Page text:
------------------------
In Part 1: Tuning Conv2D from CPU to GPU from Scratch, we optimized a convolutional kernel from a naive nested loop on CPU to a multi-threaded NHWC version with OpenMP, bringing runtime from 150 seconds to 3.4 seconds.

Now, we turn to the GPU and ask: how fast can industry-standard libraries like cuDNN and CUTLASS make this kernel? And how much of the GPU’s peak compute can they actually use?

Below, we’ll benchmark both libraries, analyze their internals with Nsight Compute, and compare them against the theoretical peak we calculated in Part 1.

Table of Contents

  1. Why Use cuDNN and CUTLASS
  2. Benchmark Setup
  3. Results: cuDNN vs CUTLASS
  4. What’s Under the Hood?
  5. Performance Summary So Far
  6. What’s Next?
------------------------
Instruction A:
In the Conv2D tuning text above, what runtime did the multi-threaded NHWC version with OpenMP reach?
Instruction B:
Write the next part of the Conv2D tuning text, picking up after its last line.
------------------------
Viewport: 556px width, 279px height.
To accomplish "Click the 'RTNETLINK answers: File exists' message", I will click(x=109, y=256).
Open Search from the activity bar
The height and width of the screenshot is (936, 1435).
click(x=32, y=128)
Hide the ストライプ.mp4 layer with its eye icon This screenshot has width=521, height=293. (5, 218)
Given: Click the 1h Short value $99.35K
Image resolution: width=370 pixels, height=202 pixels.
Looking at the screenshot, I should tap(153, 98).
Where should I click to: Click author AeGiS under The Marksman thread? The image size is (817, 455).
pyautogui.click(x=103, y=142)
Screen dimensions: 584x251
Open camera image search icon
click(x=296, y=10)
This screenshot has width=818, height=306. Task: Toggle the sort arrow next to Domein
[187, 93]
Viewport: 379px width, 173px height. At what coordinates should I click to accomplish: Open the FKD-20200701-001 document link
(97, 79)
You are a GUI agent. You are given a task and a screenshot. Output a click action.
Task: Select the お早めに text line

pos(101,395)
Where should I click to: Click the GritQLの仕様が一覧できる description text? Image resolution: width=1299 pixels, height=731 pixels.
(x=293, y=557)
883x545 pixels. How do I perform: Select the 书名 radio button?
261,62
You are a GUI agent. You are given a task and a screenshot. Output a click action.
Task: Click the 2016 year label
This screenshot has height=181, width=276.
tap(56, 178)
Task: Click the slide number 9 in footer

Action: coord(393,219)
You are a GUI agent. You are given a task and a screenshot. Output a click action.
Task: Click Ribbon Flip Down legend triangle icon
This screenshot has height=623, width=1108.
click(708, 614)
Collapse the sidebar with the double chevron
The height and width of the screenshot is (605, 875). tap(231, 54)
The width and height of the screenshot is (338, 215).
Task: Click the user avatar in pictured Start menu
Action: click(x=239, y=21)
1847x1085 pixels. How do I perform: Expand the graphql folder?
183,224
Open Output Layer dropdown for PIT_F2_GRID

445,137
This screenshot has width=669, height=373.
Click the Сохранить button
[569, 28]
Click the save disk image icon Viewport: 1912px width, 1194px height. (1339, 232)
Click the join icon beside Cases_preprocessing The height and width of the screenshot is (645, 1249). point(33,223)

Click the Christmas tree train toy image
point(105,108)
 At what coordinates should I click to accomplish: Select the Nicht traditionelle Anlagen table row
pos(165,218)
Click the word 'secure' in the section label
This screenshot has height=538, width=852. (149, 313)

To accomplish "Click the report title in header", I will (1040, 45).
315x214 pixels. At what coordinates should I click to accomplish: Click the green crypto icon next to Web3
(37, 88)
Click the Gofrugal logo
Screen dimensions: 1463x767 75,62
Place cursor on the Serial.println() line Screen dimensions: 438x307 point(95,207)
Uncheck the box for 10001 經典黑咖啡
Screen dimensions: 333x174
------------------------
Written answer A:
3.4 seconds.

Written answer B:
  7. Appendix

Why Use cuDNN and CUTLASS

cuDNN

cuDNN is NVIDIA’s production-grade GPU library used by most deep learning frameworks (PyTorch, TensorFlow). It’s hand-tuned for every GPU generation and uses advanced algorithms like:

  • Winograd convolution
  • Implicit GEMM
  • Tensor Core acceleration
  • Kernel auto-tuning for each shape

As cuDNN is closed source, we can only infer their operation via metrics that NSight profile reveals.

CUTLASS

CUTLASS is an open-source CUDA C++ template library developed by NVIDIA. At its core is a collection of abstractions for implementing high-performance GEMM and convolution kernels on GPUs.

One of its core components is CuTe (CUDA Tensor), which provides tensor views with fine-grained control over layout, shape, and tiling. Instead of manually computing strides or worrying about memory bank conflicts, you can declaratively specify how tensor elements should map across threads, warps, and threadblocks in a memory-efficient way.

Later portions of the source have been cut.